Craft beer has also has seen a dip in growth over the last two years, but overall, the craft breweries that Big Beer has bought out, are doing pretty fantastic. Terrapin Brewing, which sold to MillerCoors a couple years ago, is doing great sales-wise with a 25% growth in sales through the end of March. Golden Road Brewing, owned by AB InBev, opened up a brewery and beer garden in Sacramento to a full house after much opposition from Sacramento area independent brewers. Maybe this is why Big Beer wants to focus on “uniting” the craft segment. Focus on what’s working, in the U.S. at least, and put money where the growth is still happening, even if it’s at a slower rate than in previous years. It seems even with indie brewers working to distance themselves from Big Beer, the bulk of craft beer buying people don’t know or don’t care who owns these former craft breweries.

Craft brewers have long memories and there have been too many instances of Big Beer behaving badly to try and get everyone to come together now.
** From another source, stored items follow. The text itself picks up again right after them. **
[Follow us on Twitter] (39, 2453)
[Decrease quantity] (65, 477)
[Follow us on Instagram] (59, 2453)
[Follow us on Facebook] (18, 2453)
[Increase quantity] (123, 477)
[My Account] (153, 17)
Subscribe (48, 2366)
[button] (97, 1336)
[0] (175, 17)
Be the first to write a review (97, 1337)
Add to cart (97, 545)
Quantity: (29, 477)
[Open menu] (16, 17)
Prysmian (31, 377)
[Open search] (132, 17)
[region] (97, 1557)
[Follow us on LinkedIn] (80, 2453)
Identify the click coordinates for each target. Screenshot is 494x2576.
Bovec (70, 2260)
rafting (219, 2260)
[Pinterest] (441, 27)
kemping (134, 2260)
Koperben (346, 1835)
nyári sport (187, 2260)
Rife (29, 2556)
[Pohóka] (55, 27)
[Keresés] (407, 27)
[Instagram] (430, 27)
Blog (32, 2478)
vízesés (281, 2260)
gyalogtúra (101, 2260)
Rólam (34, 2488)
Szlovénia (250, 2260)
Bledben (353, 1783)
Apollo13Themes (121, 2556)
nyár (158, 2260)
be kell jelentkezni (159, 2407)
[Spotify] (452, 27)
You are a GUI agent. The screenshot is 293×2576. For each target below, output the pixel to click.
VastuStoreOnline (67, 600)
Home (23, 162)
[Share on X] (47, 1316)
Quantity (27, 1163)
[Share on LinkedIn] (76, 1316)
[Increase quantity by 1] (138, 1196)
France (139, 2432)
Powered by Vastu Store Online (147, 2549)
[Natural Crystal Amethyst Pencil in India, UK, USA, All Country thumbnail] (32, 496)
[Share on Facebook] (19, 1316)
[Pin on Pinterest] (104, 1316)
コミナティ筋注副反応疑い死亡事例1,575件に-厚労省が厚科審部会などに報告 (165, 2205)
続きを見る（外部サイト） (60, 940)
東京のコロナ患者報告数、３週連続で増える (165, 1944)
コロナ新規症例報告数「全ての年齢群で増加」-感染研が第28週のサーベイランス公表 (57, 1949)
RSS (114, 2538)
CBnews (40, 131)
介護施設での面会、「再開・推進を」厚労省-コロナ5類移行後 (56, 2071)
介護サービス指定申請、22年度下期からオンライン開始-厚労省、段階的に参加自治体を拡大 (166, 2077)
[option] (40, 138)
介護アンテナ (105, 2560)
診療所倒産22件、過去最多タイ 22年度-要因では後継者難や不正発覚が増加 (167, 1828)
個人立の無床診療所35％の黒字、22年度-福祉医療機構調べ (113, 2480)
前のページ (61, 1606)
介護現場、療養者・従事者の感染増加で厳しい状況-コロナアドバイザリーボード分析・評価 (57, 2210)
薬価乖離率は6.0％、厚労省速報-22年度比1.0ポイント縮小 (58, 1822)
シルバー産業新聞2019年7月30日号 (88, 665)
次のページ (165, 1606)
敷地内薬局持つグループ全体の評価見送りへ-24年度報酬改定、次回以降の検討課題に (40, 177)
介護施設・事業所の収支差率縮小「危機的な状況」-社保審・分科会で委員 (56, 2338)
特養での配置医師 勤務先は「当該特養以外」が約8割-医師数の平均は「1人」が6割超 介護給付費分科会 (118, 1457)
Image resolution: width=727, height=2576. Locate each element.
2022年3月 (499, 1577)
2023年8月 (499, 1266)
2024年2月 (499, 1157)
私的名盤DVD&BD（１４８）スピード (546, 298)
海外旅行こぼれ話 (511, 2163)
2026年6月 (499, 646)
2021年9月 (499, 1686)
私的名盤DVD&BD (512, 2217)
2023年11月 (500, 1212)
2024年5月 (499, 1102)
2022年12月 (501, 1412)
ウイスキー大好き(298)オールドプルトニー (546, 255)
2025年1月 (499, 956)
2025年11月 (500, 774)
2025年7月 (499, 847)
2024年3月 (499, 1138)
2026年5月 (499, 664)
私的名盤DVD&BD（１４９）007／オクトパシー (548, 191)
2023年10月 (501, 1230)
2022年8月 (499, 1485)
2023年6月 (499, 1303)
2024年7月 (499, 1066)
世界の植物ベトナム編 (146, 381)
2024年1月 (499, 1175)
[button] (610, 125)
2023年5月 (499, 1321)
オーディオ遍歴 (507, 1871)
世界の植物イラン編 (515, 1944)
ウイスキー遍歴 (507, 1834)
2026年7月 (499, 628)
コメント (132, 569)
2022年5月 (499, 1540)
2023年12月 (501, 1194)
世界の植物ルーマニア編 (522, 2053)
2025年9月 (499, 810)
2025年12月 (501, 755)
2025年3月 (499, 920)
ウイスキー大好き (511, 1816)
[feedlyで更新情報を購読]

Americans are drinking less beer than they were in past years and that definitely has something to do with shifting tastes and the availability of legal marijuana in some regions. These beer behemoths have so much money, however, the real question is why aren’t they buying up wine, liquor and weed ventures? Seems like that would be the move for these companies with deep pockets. Until Big Beer outlines exactly the ways in which they will help craft beer withstand this “outside threat,” it’s a non-starter. Pleas of unity after decades of divisive, monopolistic, and in many cases, underhanded business tactics, are falling on deaf ears.